** Opening SUPPLIED RECORDS block **

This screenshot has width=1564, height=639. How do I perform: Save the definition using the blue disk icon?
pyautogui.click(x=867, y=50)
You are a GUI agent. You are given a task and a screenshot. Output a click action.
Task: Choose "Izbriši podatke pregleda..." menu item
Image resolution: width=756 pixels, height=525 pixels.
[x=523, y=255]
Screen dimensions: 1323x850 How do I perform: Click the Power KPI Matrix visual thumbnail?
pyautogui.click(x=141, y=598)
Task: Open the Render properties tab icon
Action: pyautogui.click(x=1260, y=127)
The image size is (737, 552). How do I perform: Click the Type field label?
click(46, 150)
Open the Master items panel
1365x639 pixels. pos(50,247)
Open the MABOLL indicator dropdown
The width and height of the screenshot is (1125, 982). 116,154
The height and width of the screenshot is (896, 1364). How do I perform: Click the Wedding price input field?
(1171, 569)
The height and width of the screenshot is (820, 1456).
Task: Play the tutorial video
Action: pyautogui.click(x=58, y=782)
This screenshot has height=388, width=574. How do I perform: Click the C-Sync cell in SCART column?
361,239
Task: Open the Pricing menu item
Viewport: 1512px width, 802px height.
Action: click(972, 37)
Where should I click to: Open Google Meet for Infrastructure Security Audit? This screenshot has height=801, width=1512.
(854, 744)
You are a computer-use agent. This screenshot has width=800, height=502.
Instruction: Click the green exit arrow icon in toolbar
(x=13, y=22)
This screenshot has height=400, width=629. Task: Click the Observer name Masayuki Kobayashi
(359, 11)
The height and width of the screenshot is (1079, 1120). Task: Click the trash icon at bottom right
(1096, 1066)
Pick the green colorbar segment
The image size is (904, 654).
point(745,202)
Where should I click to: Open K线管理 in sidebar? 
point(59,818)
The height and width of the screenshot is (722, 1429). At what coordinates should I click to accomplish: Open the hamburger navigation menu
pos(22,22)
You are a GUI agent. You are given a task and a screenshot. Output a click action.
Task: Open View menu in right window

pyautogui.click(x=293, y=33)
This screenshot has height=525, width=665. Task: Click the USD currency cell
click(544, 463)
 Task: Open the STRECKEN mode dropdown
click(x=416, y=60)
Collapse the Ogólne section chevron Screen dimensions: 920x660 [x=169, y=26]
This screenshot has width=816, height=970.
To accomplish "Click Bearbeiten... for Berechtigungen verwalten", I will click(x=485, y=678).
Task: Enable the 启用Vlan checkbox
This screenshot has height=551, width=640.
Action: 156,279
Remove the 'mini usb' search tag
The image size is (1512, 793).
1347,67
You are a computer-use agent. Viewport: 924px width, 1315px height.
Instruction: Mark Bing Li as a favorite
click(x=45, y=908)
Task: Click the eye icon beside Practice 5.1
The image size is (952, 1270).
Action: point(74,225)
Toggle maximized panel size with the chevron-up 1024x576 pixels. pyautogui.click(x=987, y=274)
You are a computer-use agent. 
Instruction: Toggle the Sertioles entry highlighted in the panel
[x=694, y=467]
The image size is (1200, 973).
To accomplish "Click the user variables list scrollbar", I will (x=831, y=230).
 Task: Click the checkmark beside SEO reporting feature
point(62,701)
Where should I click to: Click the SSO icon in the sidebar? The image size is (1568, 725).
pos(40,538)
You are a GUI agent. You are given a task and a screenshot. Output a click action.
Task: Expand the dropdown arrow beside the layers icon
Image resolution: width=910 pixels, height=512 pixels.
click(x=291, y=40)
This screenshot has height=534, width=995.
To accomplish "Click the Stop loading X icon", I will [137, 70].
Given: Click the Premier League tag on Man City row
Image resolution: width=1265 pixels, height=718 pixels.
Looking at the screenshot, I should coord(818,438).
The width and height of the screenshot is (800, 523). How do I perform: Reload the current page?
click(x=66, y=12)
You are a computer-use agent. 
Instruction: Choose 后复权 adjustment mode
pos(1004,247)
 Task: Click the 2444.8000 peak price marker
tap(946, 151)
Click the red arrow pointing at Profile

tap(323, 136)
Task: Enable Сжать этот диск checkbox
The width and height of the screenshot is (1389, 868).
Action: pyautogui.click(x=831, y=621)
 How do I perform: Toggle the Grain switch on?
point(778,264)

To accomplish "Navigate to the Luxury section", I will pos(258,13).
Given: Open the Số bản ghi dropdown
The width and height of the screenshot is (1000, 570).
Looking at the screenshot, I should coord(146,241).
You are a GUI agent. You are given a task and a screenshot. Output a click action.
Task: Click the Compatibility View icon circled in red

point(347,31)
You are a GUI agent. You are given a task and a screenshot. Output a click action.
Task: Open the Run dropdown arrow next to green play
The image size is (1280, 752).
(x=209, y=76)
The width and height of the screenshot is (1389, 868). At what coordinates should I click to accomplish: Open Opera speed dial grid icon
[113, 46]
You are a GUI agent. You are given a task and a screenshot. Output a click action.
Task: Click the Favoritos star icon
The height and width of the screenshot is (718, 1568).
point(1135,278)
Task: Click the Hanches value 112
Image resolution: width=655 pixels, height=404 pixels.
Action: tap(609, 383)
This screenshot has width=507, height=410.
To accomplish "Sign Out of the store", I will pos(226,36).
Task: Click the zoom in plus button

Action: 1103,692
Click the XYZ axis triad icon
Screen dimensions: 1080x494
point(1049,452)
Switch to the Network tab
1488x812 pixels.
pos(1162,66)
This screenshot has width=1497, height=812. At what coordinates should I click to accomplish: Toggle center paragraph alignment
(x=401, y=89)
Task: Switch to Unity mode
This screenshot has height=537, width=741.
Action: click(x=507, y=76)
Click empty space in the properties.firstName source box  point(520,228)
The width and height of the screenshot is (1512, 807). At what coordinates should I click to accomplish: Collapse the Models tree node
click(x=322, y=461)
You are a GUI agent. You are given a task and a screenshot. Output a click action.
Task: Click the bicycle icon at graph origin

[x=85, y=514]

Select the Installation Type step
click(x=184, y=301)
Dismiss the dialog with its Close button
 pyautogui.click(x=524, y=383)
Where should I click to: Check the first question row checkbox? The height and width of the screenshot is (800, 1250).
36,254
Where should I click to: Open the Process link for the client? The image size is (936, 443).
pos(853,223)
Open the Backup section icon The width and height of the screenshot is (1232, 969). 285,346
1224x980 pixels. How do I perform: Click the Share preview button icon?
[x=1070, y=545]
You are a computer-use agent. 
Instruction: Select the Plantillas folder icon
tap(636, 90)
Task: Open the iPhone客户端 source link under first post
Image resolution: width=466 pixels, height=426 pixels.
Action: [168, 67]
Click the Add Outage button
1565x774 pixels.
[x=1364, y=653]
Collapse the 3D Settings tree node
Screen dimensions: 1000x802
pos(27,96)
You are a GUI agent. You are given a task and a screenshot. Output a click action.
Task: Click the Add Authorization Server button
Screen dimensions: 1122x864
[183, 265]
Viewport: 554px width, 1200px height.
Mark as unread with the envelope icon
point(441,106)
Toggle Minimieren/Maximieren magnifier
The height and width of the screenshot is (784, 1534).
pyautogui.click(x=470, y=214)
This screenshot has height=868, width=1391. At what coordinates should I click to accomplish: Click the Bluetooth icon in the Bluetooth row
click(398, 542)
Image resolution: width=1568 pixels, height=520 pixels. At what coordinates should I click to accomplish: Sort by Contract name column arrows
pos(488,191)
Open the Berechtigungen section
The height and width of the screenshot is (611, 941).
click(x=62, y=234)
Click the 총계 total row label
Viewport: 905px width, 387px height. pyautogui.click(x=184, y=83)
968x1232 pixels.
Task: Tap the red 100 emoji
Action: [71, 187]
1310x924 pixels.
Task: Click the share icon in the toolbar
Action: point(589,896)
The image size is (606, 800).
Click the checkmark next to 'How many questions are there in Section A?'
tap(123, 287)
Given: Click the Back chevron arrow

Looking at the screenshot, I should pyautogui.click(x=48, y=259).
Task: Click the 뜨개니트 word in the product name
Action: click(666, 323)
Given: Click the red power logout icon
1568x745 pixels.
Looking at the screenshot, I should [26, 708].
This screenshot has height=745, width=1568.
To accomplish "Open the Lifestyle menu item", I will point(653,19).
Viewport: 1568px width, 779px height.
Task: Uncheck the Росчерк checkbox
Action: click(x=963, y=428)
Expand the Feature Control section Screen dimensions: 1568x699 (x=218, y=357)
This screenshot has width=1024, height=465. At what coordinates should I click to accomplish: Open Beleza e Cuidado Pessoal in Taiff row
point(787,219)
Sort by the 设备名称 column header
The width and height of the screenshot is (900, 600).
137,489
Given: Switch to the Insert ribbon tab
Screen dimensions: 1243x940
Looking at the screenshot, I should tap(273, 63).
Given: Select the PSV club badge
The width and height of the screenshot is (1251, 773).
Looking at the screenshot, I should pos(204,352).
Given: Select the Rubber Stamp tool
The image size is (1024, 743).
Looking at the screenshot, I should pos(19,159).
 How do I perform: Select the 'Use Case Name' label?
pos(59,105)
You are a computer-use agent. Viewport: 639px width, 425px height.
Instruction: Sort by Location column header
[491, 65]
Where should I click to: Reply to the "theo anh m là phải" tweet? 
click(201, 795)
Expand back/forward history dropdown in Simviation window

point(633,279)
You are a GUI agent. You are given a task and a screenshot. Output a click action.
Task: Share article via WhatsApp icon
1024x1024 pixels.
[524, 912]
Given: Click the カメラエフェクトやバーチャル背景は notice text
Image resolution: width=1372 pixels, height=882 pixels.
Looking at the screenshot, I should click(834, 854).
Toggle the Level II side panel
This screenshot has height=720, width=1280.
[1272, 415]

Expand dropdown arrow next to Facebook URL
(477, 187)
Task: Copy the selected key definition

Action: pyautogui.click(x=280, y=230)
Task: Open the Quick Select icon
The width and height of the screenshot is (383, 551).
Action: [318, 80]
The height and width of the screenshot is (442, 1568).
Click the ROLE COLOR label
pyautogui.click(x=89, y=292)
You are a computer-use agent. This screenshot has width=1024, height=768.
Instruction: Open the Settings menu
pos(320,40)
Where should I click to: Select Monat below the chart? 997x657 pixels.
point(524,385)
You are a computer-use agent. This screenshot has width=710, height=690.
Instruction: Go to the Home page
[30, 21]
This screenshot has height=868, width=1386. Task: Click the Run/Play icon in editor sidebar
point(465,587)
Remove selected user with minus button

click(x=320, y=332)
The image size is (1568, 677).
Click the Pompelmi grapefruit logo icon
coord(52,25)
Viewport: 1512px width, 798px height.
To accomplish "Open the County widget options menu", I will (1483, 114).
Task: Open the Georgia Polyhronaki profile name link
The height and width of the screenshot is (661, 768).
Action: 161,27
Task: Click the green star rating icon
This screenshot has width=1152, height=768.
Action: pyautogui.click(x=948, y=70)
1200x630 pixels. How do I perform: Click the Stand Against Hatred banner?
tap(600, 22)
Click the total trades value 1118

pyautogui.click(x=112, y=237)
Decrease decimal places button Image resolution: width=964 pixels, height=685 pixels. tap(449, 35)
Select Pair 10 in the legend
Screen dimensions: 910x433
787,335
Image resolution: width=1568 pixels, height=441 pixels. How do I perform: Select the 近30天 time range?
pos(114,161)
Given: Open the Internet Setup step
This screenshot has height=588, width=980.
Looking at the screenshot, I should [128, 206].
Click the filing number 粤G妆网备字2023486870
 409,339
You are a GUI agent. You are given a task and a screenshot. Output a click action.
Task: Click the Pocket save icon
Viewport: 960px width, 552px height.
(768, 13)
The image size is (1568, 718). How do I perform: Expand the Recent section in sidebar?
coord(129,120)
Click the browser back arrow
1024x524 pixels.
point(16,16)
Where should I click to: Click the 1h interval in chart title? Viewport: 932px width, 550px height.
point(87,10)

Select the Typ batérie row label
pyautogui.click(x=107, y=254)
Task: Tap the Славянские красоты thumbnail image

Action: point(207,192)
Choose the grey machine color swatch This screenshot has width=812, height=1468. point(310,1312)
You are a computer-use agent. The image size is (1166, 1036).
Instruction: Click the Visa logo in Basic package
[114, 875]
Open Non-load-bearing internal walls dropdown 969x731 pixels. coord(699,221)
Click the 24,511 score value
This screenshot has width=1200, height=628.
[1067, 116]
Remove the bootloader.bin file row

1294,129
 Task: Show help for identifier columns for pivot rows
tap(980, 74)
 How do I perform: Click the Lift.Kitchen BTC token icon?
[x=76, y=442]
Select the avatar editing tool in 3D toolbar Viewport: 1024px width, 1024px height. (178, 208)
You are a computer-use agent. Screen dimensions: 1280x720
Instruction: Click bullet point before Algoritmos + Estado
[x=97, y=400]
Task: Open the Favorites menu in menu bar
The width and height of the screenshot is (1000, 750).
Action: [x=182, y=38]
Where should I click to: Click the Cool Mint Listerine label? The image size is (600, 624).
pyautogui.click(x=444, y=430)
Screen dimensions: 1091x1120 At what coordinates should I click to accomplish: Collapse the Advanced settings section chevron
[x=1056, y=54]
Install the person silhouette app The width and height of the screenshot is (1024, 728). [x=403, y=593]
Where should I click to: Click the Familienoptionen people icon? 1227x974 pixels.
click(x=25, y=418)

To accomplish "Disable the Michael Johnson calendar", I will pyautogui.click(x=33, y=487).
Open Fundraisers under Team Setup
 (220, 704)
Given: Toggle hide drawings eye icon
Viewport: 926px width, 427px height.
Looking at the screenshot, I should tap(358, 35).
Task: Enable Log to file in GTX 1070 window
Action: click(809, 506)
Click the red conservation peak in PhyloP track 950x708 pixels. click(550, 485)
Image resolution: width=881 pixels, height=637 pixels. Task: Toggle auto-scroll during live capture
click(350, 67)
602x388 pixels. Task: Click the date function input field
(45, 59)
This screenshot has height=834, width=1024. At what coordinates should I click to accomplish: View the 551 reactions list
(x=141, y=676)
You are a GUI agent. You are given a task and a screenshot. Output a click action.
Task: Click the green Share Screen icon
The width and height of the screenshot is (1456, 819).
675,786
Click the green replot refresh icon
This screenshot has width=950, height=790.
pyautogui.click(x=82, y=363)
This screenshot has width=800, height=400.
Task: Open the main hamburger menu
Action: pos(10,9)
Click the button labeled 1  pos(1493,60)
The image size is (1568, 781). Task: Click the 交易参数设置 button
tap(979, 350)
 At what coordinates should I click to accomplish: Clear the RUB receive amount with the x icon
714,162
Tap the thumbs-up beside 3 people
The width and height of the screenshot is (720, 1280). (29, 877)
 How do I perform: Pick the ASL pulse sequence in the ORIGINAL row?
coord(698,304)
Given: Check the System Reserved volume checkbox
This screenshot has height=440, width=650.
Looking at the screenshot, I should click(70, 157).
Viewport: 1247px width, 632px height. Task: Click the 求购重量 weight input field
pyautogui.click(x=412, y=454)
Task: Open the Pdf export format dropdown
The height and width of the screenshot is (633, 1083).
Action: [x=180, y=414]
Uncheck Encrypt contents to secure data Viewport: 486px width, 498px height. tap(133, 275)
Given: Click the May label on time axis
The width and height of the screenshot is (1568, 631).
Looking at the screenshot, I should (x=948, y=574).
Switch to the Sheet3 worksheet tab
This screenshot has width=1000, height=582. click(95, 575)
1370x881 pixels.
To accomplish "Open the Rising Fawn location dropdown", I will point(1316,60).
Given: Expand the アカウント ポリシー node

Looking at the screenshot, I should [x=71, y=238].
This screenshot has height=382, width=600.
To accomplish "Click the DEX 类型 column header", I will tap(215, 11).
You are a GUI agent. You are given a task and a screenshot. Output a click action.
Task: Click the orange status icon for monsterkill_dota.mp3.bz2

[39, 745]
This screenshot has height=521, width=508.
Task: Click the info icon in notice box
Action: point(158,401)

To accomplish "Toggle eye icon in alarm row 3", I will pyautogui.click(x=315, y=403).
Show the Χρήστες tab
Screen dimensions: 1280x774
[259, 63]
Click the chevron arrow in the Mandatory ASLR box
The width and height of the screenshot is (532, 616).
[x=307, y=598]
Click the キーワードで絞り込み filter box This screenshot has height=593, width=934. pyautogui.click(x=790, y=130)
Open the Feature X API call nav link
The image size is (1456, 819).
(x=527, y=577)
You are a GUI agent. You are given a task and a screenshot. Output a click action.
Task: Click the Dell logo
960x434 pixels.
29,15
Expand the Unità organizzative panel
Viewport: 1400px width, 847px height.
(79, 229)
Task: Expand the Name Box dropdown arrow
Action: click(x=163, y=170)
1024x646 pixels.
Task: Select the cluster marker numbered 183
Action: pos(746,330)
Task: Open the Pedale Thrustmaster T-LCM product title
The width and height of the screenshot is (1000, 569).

** Closing SUPPLIED RECORDS block **

(GOAL OF THE EXERCISE) When you find a line in the records that contains the word "star", copy it.

(EXERCISE ANSWER)
Task: Click the Favoritos star icon
Task: Click the green star rating icon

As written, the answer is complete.